Pesquisa revela que as pessoas nascidas entre 1980 e 2000 são menos propensas a usar produtos ou serviços de uma empresa após experiência ruim com um aplicativo

Uma recente pesquisa realizada pela Oracle revela que quase 55% dos millennials – pessoas nascidas entre 1980 e 2000 – disseram que ficariam menos propensos a usar os produtos de uma empresa após uma experiência insatisfatória com um aplicativo móvel. De acordo com o relatório Millennials and Mobility: how businesses can tap into the app generation, 39% desses entrevistados também não recomendariam os produtos ou serviços de uma empresa após uma experiência ruim com o app e 27% admitiram que poderiam, inclusive, dar uma opinião negativa dos produtos e serviços da empresa.

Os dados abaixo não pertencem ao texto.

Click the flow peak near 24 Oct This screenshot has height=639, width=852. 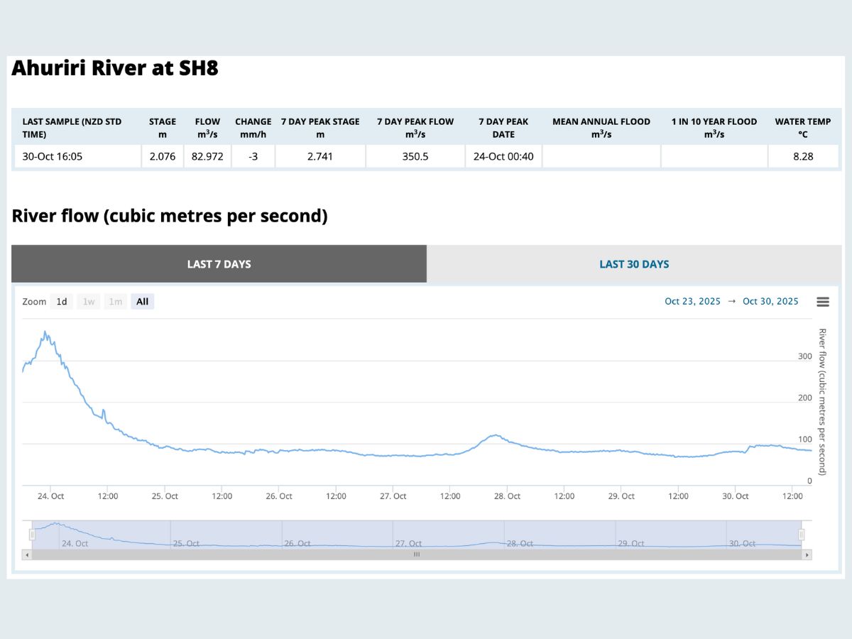point(45,332)
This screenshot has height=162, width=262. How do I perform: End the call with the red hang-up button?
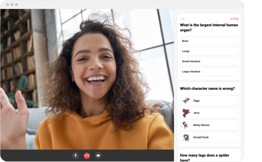pyautogui.click(x=87, y=155)
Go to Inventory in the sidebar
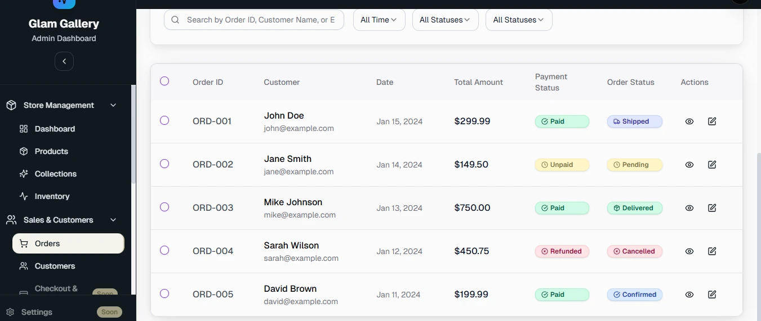Screen dimensions: 761x321 pyautogui.click(x=52, y=196)
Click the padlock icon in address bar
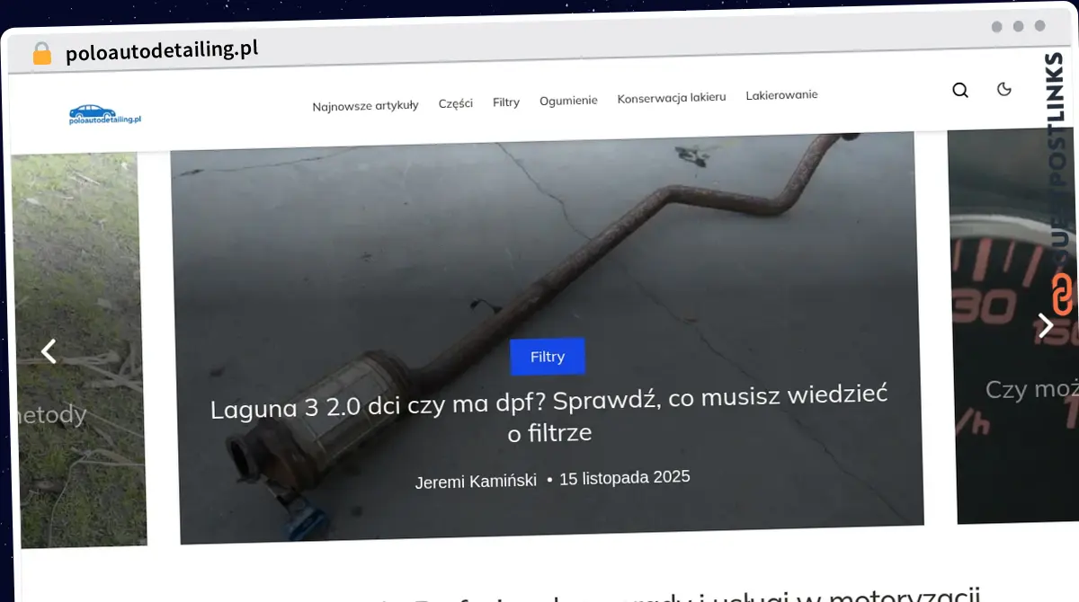This screenshot has width=1079, height=602. point(41,54)
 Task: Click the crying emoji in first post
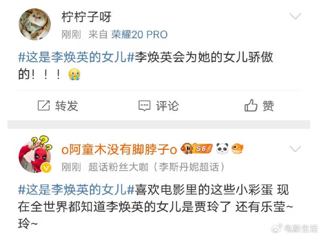pyautogui.click(x=74, y=74)
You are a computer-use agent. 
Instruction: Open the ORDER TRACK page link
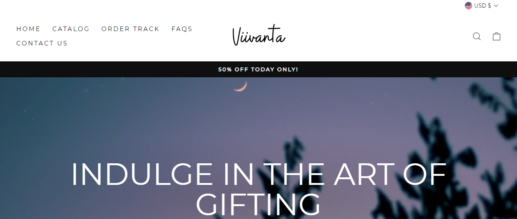coord(131,29)
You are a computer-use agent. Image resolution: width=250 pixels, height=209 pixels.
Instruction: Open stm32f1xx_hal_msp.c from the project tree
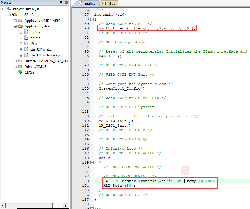[x=26, y=55]
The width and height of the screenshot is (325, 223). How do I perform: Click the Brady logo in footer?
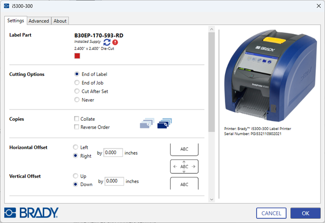coord(31,213)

Essas descobertas reforçam que quando as empresas não conseguem proporcionar uma experiência interessante com seus aplicativos móveis para clientes efetivos e potenciais, essa deficiência se reflete nos valores da marca, levando a empresa a correr o risco de desagradar a geração millennial e perder os consumidores para a concorrência, caso essa última tenha uma oferta de um app mais convincente.

Suhas Uliyar, vice-presidente de Gerenciamento de Produtos e Estratégia Móvel da Oracle, afirma que “uma experiência interessante e personalizada para o usuário tornou-se a nova arma na batalha para atrair e reter os clientes da geração millennial. As empresas que não conseguem agregar valor aos clientes com uma experiência móvel conveniente, funcional e relevante, têm pouca chance de alcançar a liderança”.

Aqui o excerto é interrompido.